Rachel and April with Tom

I caught a couple of episodes of House while Lynda had a rest and in the evening we watched a couple of episodes of Little Fires Everywhere, which turned out to be a surprisingly good watch.

Before I went to bed, I read on the internet that the Government is preparing to bail out venues, as it is unlikely they will be able to open until next summer. Where does this leave musicians? My head is going with this. I am losing money hand over fist - about £200 a week. I was thinking of doing a special series of 7" vinyl singles with one of my tracks on the A-side and a well-known song on the b-side. But the above news has knocked the wind out of me. Safety first, but I'm coming up to the end of my music career and I would prefer not to fade out and be forced out. It's just heartbreaking.


Monday 6th July 2020:

Ian Edmundson

Today would have been my 35th wedding anniversary with my first wife, Julie. She passed away before our second wedding anniversary. I still feel robbed if I think of her. I do think of her sometimes, but like all things that give me pain, I forget any dates that are bad dates and don't look at calendars unless I have to. I'd like to say she was still alive within me, but I don't make my life painful if I can help it.

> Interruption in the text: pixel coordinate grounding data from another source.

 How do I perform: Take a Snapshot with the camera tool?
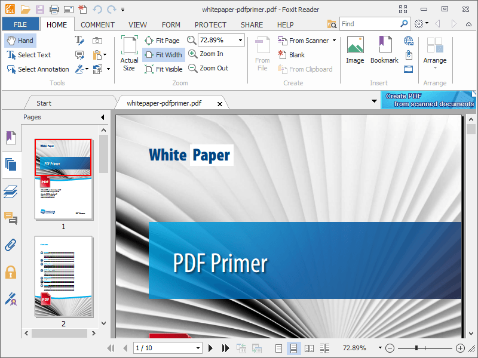tap(96, 41)
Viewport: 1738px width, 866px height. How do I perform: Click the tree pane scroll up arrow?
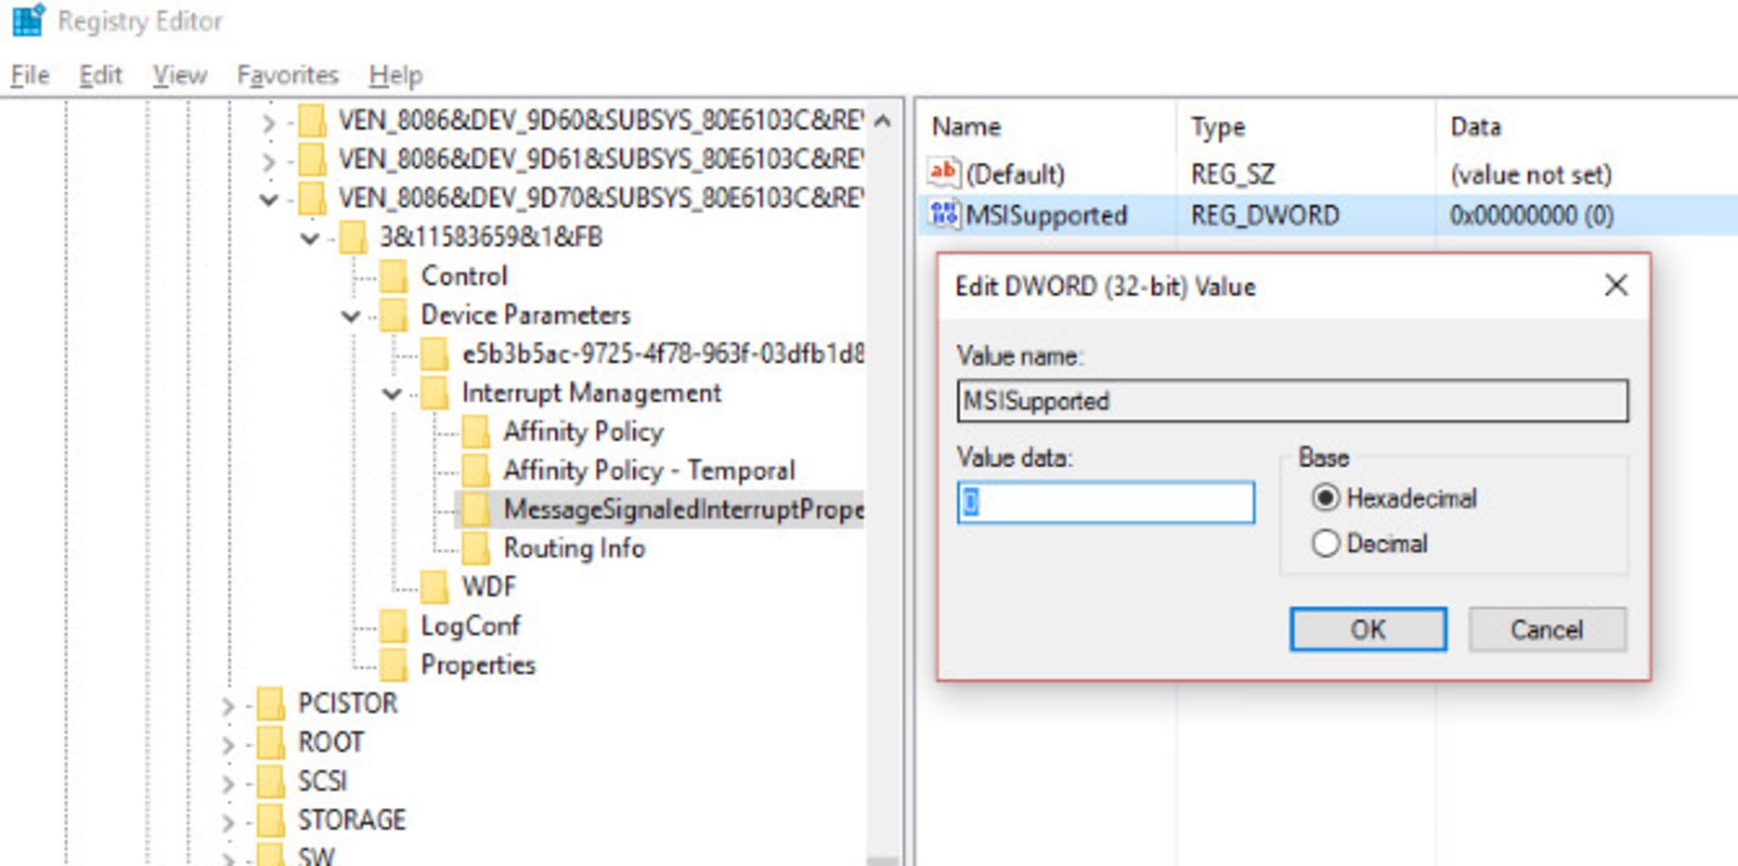pyautogui.click(x=883, y=120)
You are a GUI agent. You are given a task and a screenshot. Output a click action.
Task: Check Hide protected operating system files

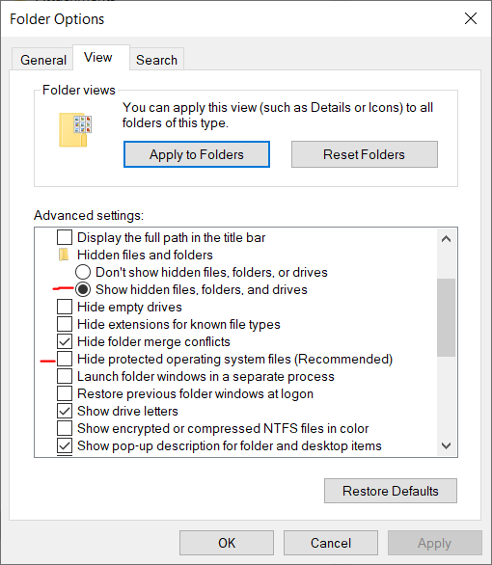65,359
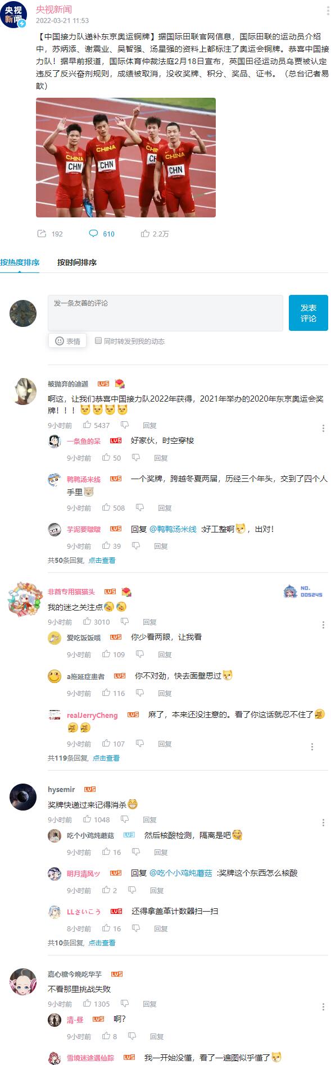Like the 3010-likes comment by 非酋专用猫猫头
This screenshot has width=331, height=1065.
pos(87,622)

I would start thinking that she should have been my children's mother and then mentally slap myself for in some way depriving them of their actual mother, who I never think about at all these days, as the very thought of her and the way she treated me makes me angry. I don't forgive and I don't forget.

I did some shopping at Tesco - got a new blue shirt and some wine and some odd bits. Then I made a trip to our local recycling place and called in at Carrs Pasties on the way home. I have used about a quarter tank of petrol since March. I've hardly been anywhere at all in the car.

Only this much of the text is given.